* _PROVIDED TEXT_:
○ ○ ○ ○ ○ ○ ○

Cross-border real estate structures: How to exit?
Stephan Pfenninger and Stephanie Eichenberger of Tax Partner – Taxand look at Swiss cross-border real estate structures in the context of Swiss special purpose vehicles (SPVs) holding foreign real estate or Swiss properties held by foreign SPVs and identify the best methods for exiting such structures.
Most real estate structures are historically grown. At the time they were implemented, the structures seemed advantageous, for legal, tax or other reasons. After a period of time, it may turn out that a real estate holding structure is not only costly to maintain but comes with various other adverse issues. This may be due to a change in the legal environment, the tightening of certain tax rules or simply a change of ownership.
In today's world, a cross-border real estate structure should be focused on the location of the real estate, that is, the entity holding the real estate should be domiciled in the same jurisdiction as the real estate. The logic behind this is fairly simple: the less jurisdictions involved, the lower the administrative cost and overall risk.
Switzerland is involved in cross-border real estate structures both inbound and outbound. There are a number of foreign real estate investors who invest into Swiss commercial real estate. In addition, Swiss investors would go for foreign real estate.

○ ○ ○ ○ ○ ○ ○

* _RECORDED DATA_:
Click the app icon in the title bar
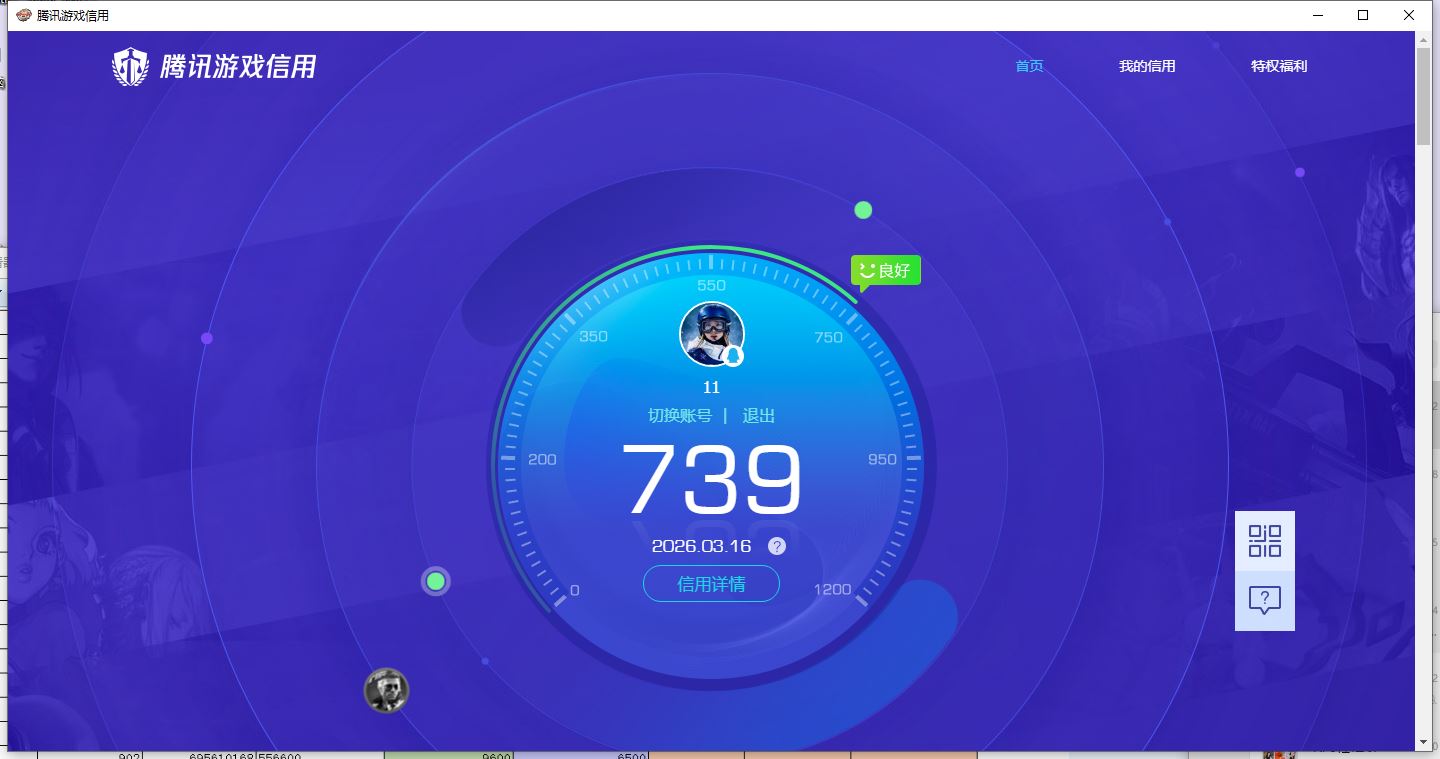 point(23,15)
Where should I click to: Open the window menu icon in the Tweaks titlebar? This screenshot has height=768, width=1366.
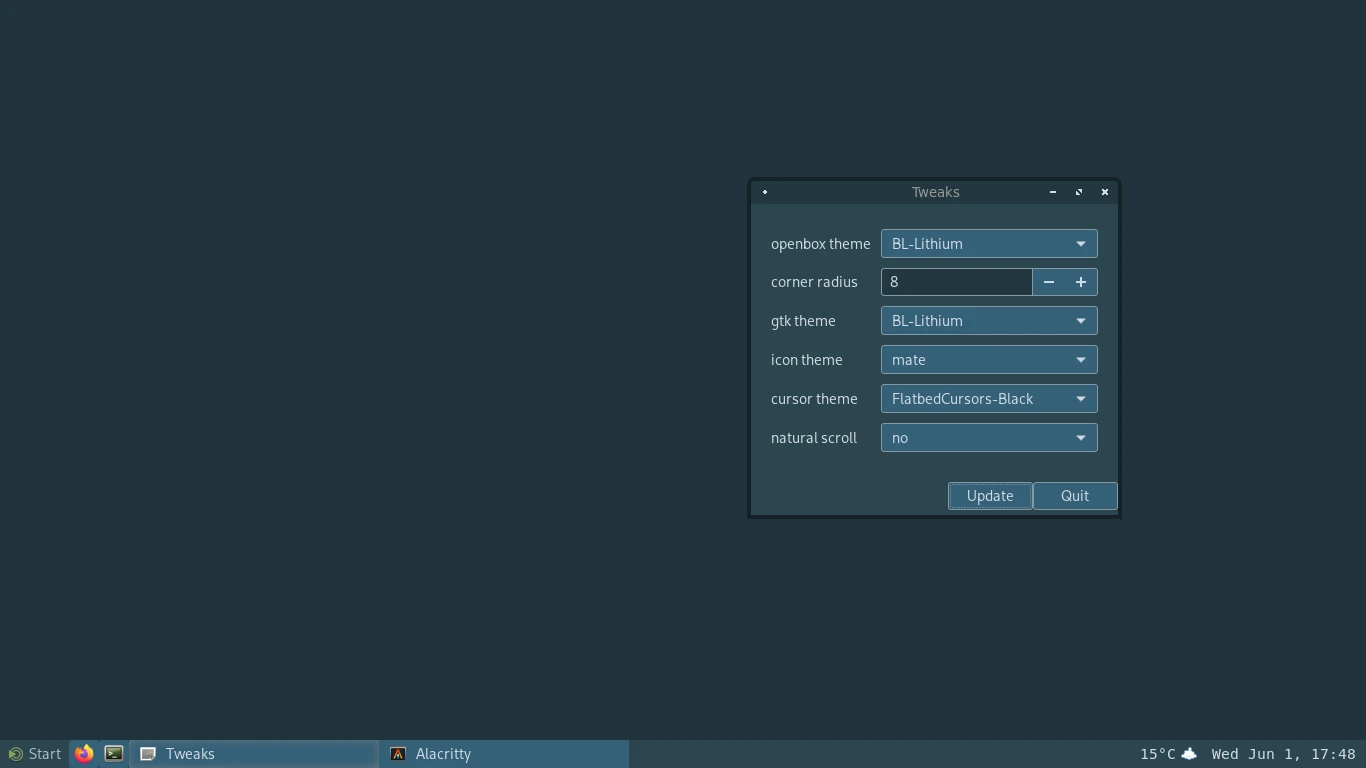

○ ○ ○ ○ ○ ○ ○

* _INSTRUCTION 1_:
According to the article on cross-border real estate structures, where should the entity holding the real estate be domiciled?
* _INSTRUCTION 2_:
Duplicate the part of the cross-border real estate article starting at "Most real estate" and ending at "change of ownership.".
* _INSTRUCTION 3_:
Write the next part of the article on cross-border real estate structures, picking up after its last sentence.
The listing has nothing to do with the article on cross-border real estate structures.

* _EXERCISE ANSWER 1_:
In the same jurisdiction as the real estate.

* _EXERCISE ANSWER 2_:
Most real estate structures are historically grown. At the time they were implemented, the structures seemed advantageous, for legal, tax or other reasons. After a period of time, it may turn out that a real estate holding structure is not only costly to maintain but comes with various other adverse issues. This may be due to a change in the legal environment, the tightening of certain tax rules or simply a change of ownership.

* _EXERCISE ANSWER 3_:
Swiss properties are normally held through a Swiss real estate company (SPV). However, some investors, for practical, legal, tax or other reasons acquired their Swiss properties via a foreign SPV, for example in Luxembourg. The same applies to foreign properties: there are a number of Swiss companies owning foreign real estate, for example in France or Germany. These cross-border structures are often costly and without any tax benefit, or may even be disadvantageous from a tax point of view. Therefore, investors seek for simplification and would like to transform the real estate holding structure to a pure Swiss or foreign set-up in order to make the current holding of the property more efficient or to avoid any obstacles for a future sale of the property in a share deal. Potential buyers certainly prefer a legal set-up where the holding company is situated in the same country as the real estate.
The critical question is whether a structure can be adjusted to a pure local set-up without triggering taxation of the inbuilt surplus value on the real estate. Since the tax amounts involved are usually substantial and the funds for paying the tax on the surplus value not available due to the lack of realisation and cash-in of the surplus value, a careful exploration of legal and fiscal possibilities and restrictions in all concerned jurisdictions is needed.
Foreign company holding Swiss real estate
The first and most obvious scenario would be to move the Swiss real estate from the foreign SPV to a Swiss SPV. However, in Switzerland (as in most other countries), such transfer leads to a taxable capital gain, and to real estate transfer tax. A sale or a transfer of the real estate as dividend in kind or in the course of a liquidation of the foreign SPV will always result in a change of legal ownership of the property, relevant for real estate capital gains and transfer taxes, even if the ultimate beneficial owner of the real estate remains unchanged. The legal transfer of ownership normally triggers the following taxes in Switzerland:
Real estate transfer tax of 1.0% to 3.3% on the transaction price, depending on the location of the real estate.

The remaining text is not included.